[RFC PATCH] riscv: Implement HAVE_DYNAMIC_FTRACE_WITH_CALL_OPS

Thu Mar 7 11:27:40 PST 2024

Puranjay!

Puranjay Mohan <puranjay12 at gmail.com> writes:

> This patch enables support for DYNAMIC_FTRACE_WITH_CALL_OPS on RISC-V.
> This allows each ftrace callsite to provide an ftrace_ops to the common
> ftrace trampoline, allowing each callsite to invoke distinct tracer
> functions without the need to fall back to list processing or to
> allocate custom trampolines for each callsite. This significantly speeds
> up cases where multiple distinct trace functions are used and callsites
> are mostly traced by a single tracer.
>
> The idea and most of the implementation is taken from the ARM64's
> implementation of the same feature. The idea is to place a pointer to
> the ftrace_ops as a literal at a fixed offset from the function entry
> point, which can be recovered by the common ftrace trampoline.
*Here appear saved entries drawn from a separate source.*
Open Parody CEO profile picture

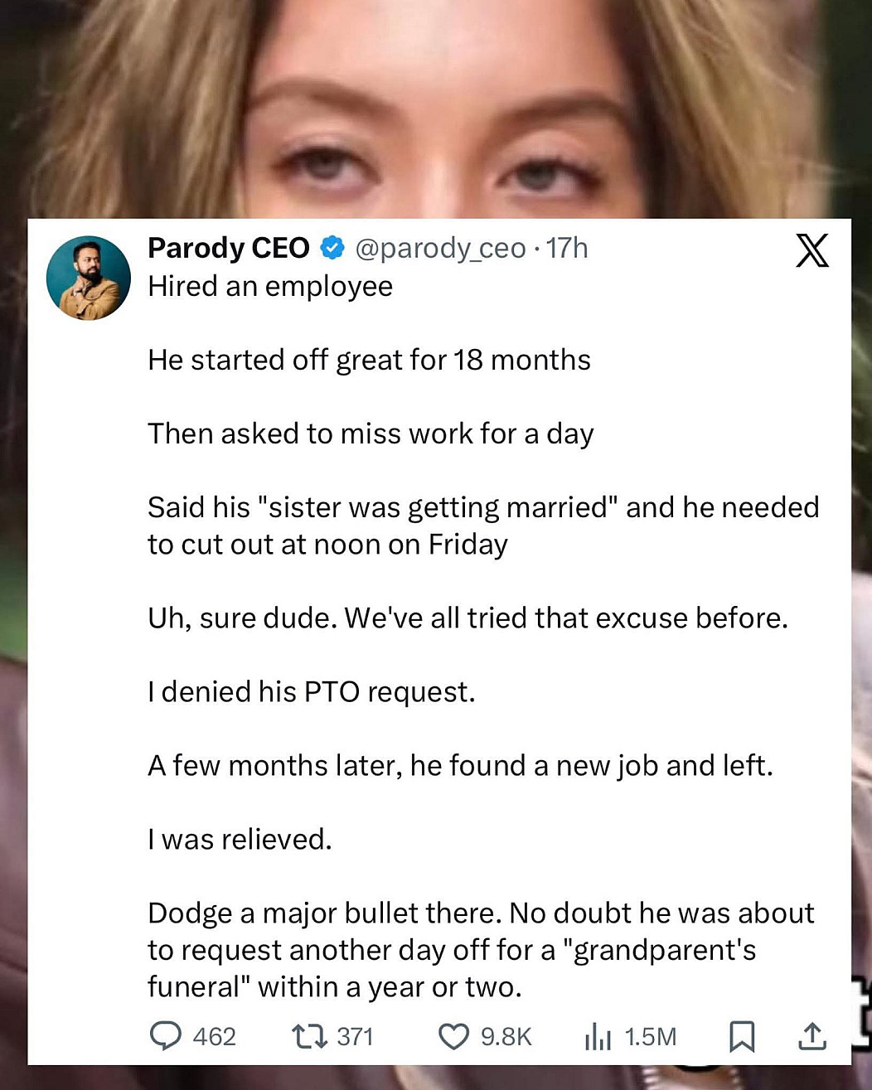click(x=89, y=279)
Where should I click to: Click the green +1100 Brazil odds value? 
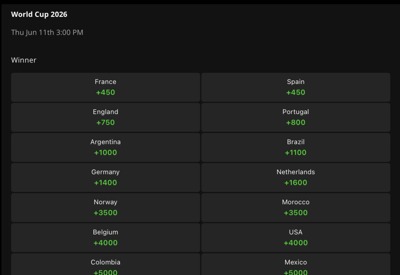tap(296, 153)
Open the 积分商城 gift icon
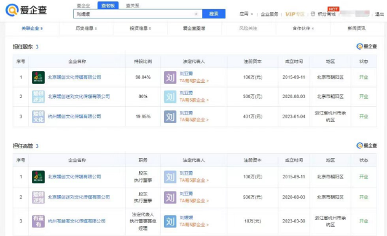 click(313, 14)
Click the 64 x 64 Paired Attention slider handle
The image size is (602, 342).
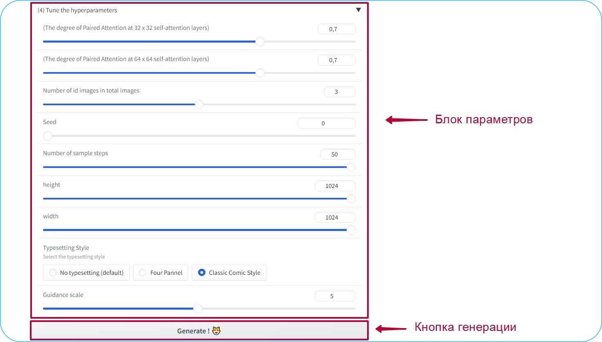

Not really a review, but some more background; Another rationale (on-top
of the improved per-call performance!) for CALL_OPS was to use it to
build ftrace direct call support (which BPF uses a lot!). Mark, please
correct me if I'm lying here!

On Arm64, CALL_OPS makes it possible to implement direct calls, while
only patching one BL instruction -- nice!

On RISC-V we cannot use use the same ideas as Arm64 straight off,
because the range of jal (compare to BL) is simply too short (+/-1M).
So, on RISC-V we need to use a full auipc/jal pair (the text patching
story is another chapter, but let's leave that aside for now). Since we
have to patch multiple instructions, the cmodx situation doesn't really
improve with CALL_OPS.

Let's say that we continue building on your patch and implement direct
calls on CALL_OPS for RISC-V as well.

>From Florent's commit message for direct calls:

  |    There are a few cases to distinguish:
  |    - If a direct call ops is the only one tracing a function:
  |      - If the direct called trampoline is within the reach of a BL
  |        instruction
  |         -> the ftrace patchsite jumps to the trampoline
  |      - Else
  |         -> the ftrace patchsite jumps to the ftrace_caller trampoline which
  |            reads the ops pointer in the patchsite and jumps to the direct
  |            call address stored in the ops
  |    - Else
  |      -> the ftrace patchsite jumps to the ftrace_caller trampoline and its
  |         ops literal points to ftrace_list_ops so it iterates over all
  |         registered ftrace ops, including the direct call ops and calls its
  |         call_direct_funcs handler which stores the direct called
  |         trampoline's address in the ftrace_regs and the ftrace_caller
  |         trampoline will return to that address instead of returning to the
  |         traced function

On RISC-V, where auipc/jalr is used, the direct called trampoline would
always be reachable, and then first Else-clause would never be entered.
This means the the performance for direct calls would be the same as the
one we have today (i.e. no regression!).

RISC-V does like x86 does (-ish) -- patch multiple instructions, long
reach.

Arm64 uses CALL_OPS and patch one instruction BL.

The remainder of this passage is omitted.